Please bear with me a moment.

* The additional path generation only occurs in specific semijoin
cases where one input rel is exactly the RHS.  Queries without such
semijoins are not affected.

* This patch only considers the cheapest total path and presorted
paths from the original RHS.  These are typically few in number, and
each has a high likelihood of contributing to a lower overall cost for
the final plan.  I think the cost-benefit trade-off is worthwhile.

* This patch follows the convention in joinpath.c of exploring
alternative join input paths, rather than introducing novel overhead.
For example, when planning (A SEMIJOIN B), the planner considers
multiple paths from B, including its cheapest total path and any paths
with useful sort orders.  There is no clear reason why, in the
analogous case of (A INNERJOIN unique-ified(B)), we should restrict
ourselves to only one path from the unique-ified RHS.

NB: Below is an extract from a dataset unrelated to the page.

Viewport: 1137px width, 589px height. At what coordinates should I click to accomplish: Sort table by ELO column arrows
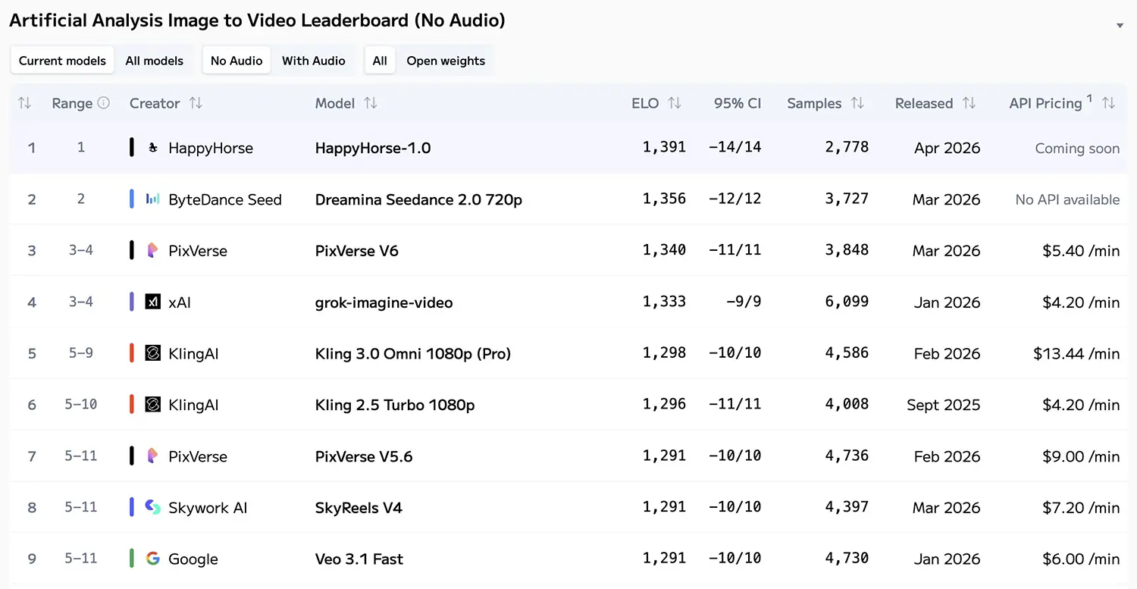coord(675,103)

* On the other hand, if we insist on considering only a single path
from the unique-ified RHS, we face a dilemma when the hash-based
implementation has a cheaper total cost, but the sort-based
implementation has a better sort order.  In such cases, what should
our selection criteria be?  Currently, create_unique_path() simply
compares total_cost to choose the cheaper one (even without applying a
fuzz factor), and ignores sort order entirely.  I don't think this
approach makes sense.  It is also inconsistent with the general
pathification framework, where we rely on add_path() to retain the
best path or set of paths based on cost and other metrics, rather than
using such simple heuristics.

Another point I'd like to mention is that this patch removes the
UNIQUE_PATH_NOOP related code along the way, because I think it's dead
code.  If the RHS rel is provably unique, the semijoin should have
already been simplified to a plain inner join by analyzejoins.c.
However, I might be overlooking something, and I'd appreciate any
feedback or corrections.

Thanks
Richard